| Age | Weight of body in grams | Increase |
|---|---|---|
| At birth | 3000 | — |
| 1 month | 3750 | 750 |
| 2 months | 4450 | 700 |
| 3 months | 5100 | 650 |
| 4 months | 5700 | 600 |
| 5 months | 6250 | 550 |
| 6 months | 6750 | 500 |
| 7 months | 7200 | 450 |
| 8 months | 7600 | 400 |
| 9 months | 8000 | 400 |
| 10 months | 8350 | 350 |
| 11 months | 8700 | 350 |
| 12 months | 9000 | 300 |
But these figures give no idea of the laws of growth that govern each separate organ, and that have been studied by Vierordt. According to this authority, the total weight of the body increases nineteen-fold from birth to complete development. Certain ductless glands, on the contrary, diminish in weight in the course of growth; the thymus, for instance, is reduced to half what it weighed originally.
Furthermore, the various organs all differ in such varying degrees, as compared with their respective weights at birth, that it facilitates comparison to reduce the weight of each separate organ to a scale of 1. On this basis we find that when complete development is attained, the eyes weigh 1.7; the brain 3.7; the medulla oblongata (spinal marrow) 7; the liver 13; the heart 15; the spleen 18; the intestines, stomach and lungs 20; the skeleton 26; the system of striped muscles 48.
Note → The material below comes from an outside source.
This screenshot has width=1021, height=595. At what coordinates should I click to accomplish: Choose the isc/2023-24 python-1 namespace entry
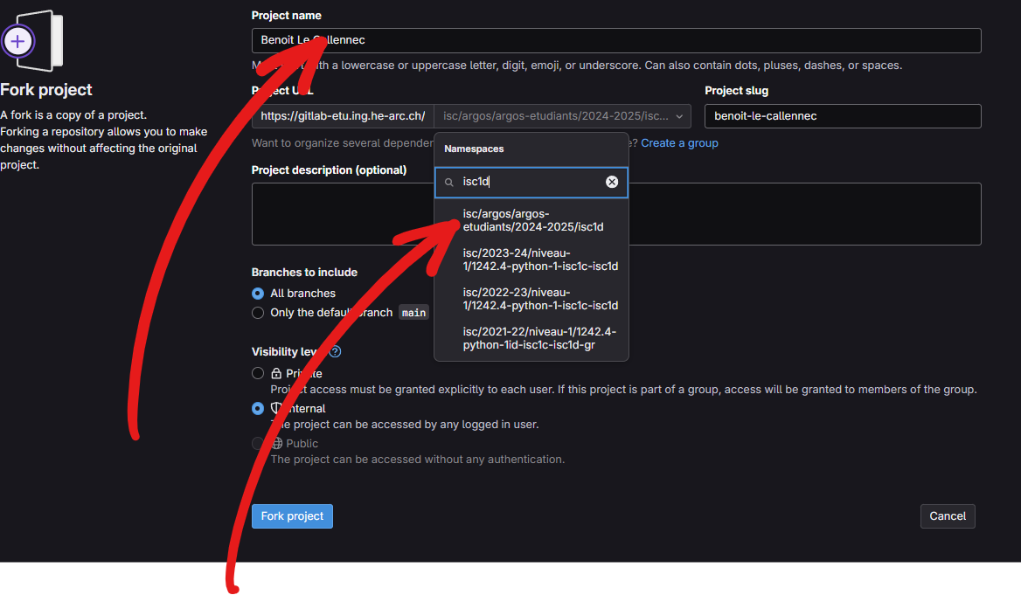point(539,259)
And these widely different augmentations are not uniform in their progress, nor is the complete development of each organ attained at the same epoch. As a matter of fact, the brain acquires one-half its final weight at the end of the first year of age; the organs of vegetative life attain half their weight at the beginning of the period preceding puberty (eleventh year). To offset the lack of indications regarding such increases in weight, we have a guide in the morphology of growth, which reveals how differently the various parts of the body develop.
However empirical it may be from an analytical point of view, the datum of weight is a valuable index, and represents, taken by itself, a synthetic anthropological measure of prime importance.
It obeys certain laws of growth which are themselves of great interest; namely, there exist two periods of rapid growth: at birth and during puberty; while at various periods in childhood, between the ages of three and nine, there are alternations of greater and lesser growth analogous to those already noted in relation to stature.
Accordingly, the weight confirms the fact that the organism does not proceed uniformly in its evolution, but passes through crises of development during which the forces of the organism are all devoted to its rapid transformation; such periods represent epochs at which the organism is more predisposed to maladies, more subject to mortality and less capable of performing work (compare the observations already made in relation to stature).
Index of Weight.—Accordingly, weight and stature stand in a certain mutual relationship, but the correspondence between them is not perfect. In the study of individual physiological development it is necessary to know the anthropological relation between weight and stature; in other words, the ponderal index. Without this, we cannot get a true idea of the weight of an individual. For instance, if two persons have the same weight, 65 kilograms for example, and one of them has a stature of 1.85 metres and the other of 1.55 m.; it is evident that the first of these two will be very thin, because his weight is insufficient, while the second, on the contrary, will have an excessive weight.